The more-difficult aspect of this is using a single x.509 certificate for the server. This is because the server's XTT certificate contains a signature (by the root) over the cert; while an x.509 cert has the same thing, the structure of what gets signed for the two different cert types is different, and this signature is what gets checked during an XTT handshake.

Therefore, I propose we use "version 3" x.509 certificates (currently, we implicitly create version 1 certs), which allows us to use "certificate extensions" (Sec. 4.2 in RFC 5280). Specifically, we can create two custom extension fields, one to hold the "reserved" field of the XTT cert, and the other to hold the root's XTT signature. That way, the XTT library can pull out from the x.509 certificate the fields it needs to put together the "XTT server certificate" that it will send to the client during the handshake

Re-assembling the XTT server cert from an X.509 cert tightly couples the XTT library to the X.509. This isn't ideal, since we eventually want to drop TLS for the "record" layer and use an XTT-native protocol.

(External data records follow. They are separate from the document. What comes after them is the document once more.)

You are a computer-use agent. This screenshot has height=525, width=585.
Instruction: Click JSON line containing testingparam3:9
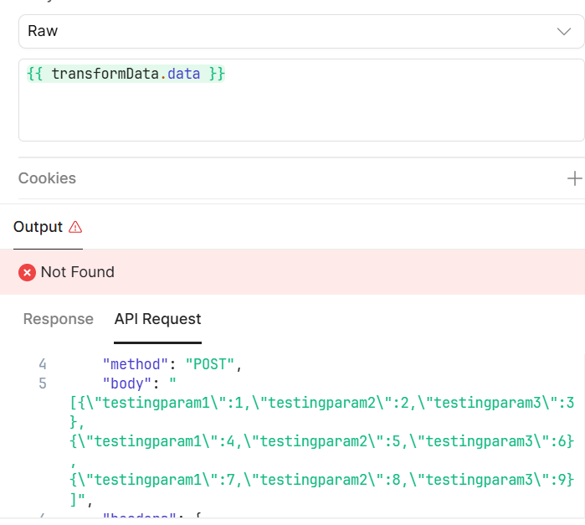click(321, 480)
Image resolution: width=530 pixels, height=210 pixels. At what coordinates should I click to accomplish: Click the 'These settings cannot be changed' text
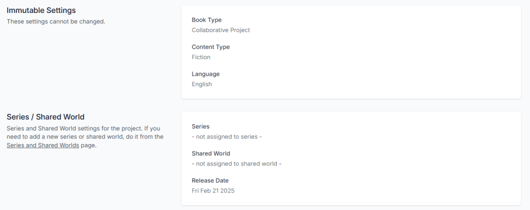56,21
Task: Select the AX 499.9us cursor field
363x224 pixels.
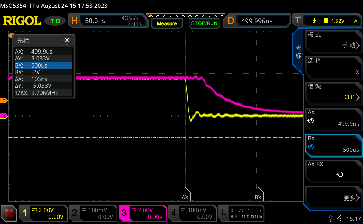Action: (333, 119)
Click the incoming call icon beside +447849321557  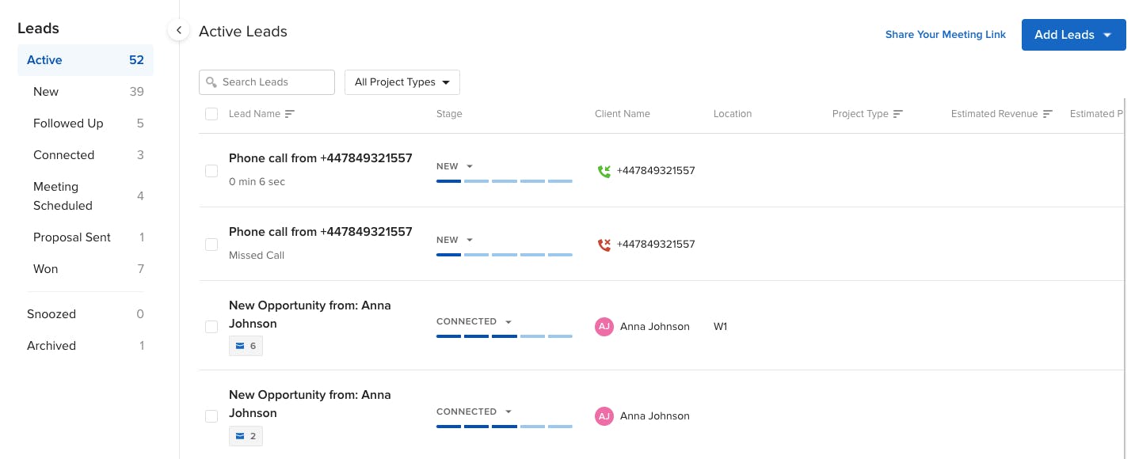(x=604, y=171)
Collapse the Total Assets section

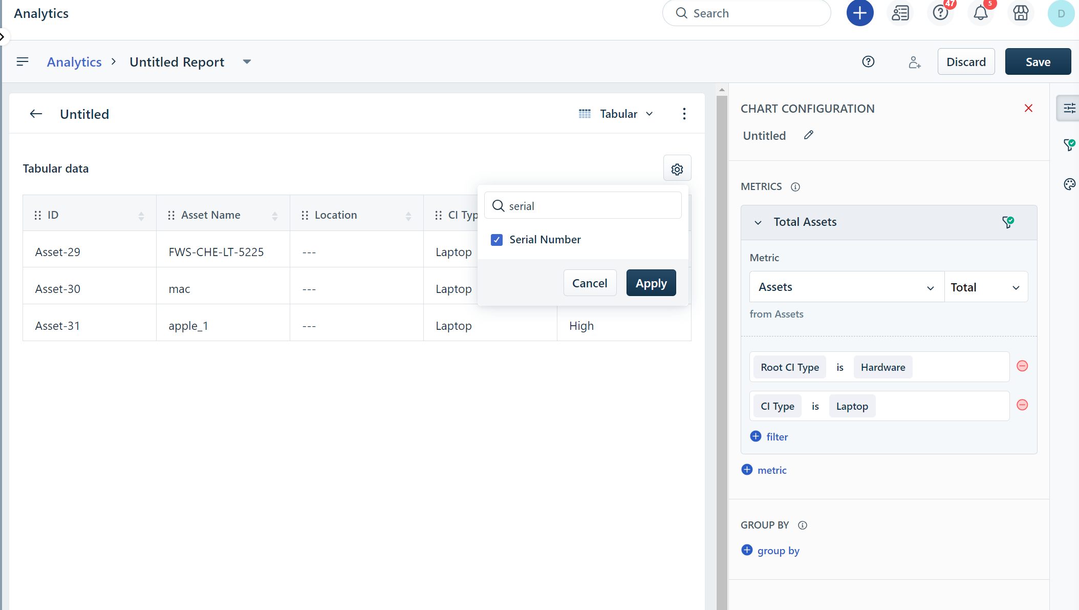click(x=758, y=222)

However, standardizing on ASN.1 structures for on-disk formats is good, since existing tools like openssl asn1parse can read them.

Based on a conversion with @zanebeckwith , I suggest the following:

• Define an ASN.1 structure for the XTT root and server certs.
• Embed the XTT (server or root) cert as a single extension field in the larger X.509 (server or root) cert.
• Provide a utility method in XTT to pull the XTT cert from the X.509 cert.

When we drop TLS in the future, it will be easy to update clients or servers to read the XTT cert directly from disk, rather than extracting it from an X.509 cert.

This does increase the cert size somewhat, since the public key is duplicated.

When defining an ASN.1 structure for the XTT certificate, perhaps we can define a common structure for server and root certs (achieving one of the original goals from this issue).